Pour ses cinquante ans, Libération publie aux Editions du Seuil « 50 ans dans l’œil de Libé », un copieux ouvrage de Lionel Charrier et Charlotte Rotman, avec une préface de Serge July. L’occasion de feuilleter l’incroyable histoire d’un quotidien avec la photographie.
« Les 280 cartons sont remisés dans un entrepôt à trente-cinq kilomètres de Paris. Un hangar digne d’Amazon, impersonnel et un peu déprimant, planté au milieu d’un paysage typique de zone industrielle. Les boîtes sont empilées les unes sur les autres, en colonnes intactes. Avec un peu de chance, le contenu correspond à l’étiquetage. 120 cartons supplémentaires ont, eux, suivi les déménagements successifs et demeurent au siège du journal. À l’intérieur, rangés par thèmes (« Afrique du Sud », « France municipales », « Voile America’s Cup »…) et par dates, des milliers et des milliers de tirages, en noir et blanc ou en couleurs. Des images dormantes ; mais… vivantes. Tout comme les centaines de milliers sauvegardées et répertoriées dans les serveurs internes.

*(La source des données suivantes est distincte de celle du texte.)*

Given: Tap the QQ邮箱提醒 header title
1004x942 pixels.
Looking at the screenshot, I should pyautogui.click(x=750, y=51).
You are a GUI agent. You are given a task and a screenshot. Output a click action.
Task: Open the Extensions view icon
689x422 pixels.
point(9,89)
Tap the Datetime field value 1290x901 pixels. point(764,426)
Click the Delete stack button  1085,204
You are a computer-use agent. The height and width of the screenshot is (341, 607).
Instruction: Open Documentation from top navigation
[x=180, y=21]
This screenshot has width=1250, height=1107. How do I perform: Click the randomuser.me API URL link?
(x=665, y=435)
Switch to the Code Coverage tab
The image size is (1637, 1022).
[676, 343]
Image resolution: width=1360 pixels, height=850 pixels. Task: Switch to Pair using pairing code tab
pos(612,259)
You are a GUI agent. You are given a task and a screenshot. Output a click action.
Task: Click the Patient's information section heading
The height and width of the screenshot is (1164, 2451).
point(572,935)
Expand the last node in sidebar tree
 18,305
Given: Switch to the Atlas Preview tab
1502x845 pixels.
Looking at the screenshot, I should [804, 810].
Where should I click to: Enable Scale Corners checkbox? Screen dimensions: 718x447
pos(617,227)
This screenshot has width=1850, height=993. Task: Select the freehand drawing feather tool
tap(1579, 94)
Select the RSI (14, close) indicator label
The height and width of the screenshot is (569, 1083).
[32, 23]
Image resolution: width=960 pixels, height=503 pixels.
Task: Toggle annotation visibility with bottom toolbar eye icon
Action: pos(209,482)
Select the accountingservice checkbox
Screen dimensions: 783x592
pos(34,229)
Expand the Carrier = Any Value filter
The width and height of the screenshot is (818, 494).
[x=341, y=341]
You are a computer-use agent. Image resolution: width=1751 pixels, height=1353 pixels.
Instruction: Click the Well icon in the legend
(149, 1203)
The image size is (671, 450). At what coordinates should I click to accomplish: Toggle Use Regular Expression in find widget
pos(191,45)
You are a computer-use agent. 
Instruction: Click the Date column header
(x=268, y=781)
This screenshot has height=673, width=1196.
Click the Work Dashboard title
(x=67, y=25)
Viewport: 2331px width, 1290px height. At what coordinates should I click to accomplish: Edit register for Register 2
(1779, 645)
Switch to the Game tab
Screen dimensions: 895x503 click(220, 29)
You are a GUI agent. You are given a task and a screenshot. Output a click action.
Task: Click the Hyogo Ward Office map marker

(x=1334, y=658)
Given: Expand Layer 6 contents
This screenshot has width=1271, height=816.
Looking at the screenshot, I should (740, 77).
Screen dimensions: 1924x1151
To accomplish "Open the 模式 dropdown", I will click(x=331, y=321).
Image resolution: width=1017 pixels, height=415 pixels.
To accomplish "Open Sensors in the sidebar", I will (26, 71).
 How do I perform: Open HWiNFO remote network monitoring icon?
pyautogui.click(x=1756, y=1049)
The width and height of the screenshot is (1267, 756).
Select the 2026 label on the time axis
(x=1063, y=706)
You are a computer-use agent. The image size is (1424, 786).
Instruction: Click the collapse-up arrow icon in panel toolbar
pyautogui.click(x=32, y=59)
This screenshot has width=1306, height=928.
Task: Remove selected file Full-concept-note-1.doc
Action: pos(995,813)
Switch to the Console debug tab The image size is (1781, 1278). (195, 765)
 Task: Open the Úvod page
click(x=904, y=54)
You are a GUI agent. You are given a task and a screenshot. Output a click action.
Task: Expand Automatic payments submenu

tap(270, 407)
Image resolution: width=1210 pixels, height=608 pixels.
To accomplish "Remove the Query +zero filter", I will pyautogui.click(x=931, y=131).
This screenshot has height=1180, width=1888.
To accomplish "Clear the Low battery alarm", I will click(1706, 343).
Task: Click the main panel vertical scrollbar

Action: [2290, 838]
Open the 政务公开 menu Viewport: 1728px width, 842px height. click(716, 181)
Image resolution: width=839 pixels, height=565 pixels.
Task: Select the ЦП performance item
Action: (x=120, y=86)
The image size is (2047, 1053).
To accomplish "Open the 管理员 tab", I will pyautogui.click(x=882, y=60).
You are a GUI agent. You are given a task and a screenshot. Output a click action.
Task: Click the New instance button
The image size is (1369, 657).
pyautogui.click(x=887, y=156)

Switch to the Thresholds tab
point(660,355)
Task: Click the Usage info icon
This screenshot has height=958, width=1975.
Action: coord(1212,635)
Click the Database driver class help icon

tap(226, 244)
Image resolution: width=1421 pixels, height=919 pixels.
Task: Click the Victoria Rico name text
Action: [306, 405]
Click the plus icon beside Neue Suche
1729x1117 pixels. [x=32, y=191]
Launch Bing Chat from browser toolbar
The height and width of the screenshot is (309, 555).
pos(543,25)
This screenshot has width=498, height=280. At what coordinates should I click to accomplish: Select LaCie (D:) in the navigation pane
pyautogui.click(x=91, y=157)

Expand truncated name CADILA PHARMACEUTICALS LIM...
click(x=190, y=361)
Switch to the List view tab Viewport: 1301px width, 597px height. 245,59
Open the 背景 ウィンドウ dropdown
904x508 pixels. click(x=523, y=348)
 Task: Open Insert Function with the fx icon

Preuves de vie de ces cinq dernières décennies, bande témoin de l’actualité, un trésor. Nous les avons redécouvertes et exhumées pour vous. » écrivent les auteurs dans leur avant-propos qui nous incite à nous interroger sur l’avenir de ce formidable fonds photographiques.
Il est vrai que « les plus grands noms de la photographie comme Henri Cartier-Bresson, Raymond Depardon, Françoise Huguier ou William Klein » ont couvert l’actualité de ce demi-siècle et font de cet ouvrage, de cette somme, une référence exceptionnelle.
Exceptionnelle également la préface de Serge July qui débute par un rappel historique : la mort de Pierre Overney le 25 février 1972. Assassinat photographié par Christophe Schimmel alors jeune photographe à l’Agence de Presse Libération. Benny Levy, le « petit timonier » du mouvement maoiste de la Gauche Prolétarienne (GP) avait incité la veille les militants à « casser du vigile » à l’usine Renault. La mort de Pierrot fut un terrible choc pour les militants de l’époque. Et les photos de Christophe Schimmel montrées le soir même à la télévision par Philippe Gildas et Hervé Chabalier firent scandale. Le choc de ces photos allait impressionner durablement Serge July.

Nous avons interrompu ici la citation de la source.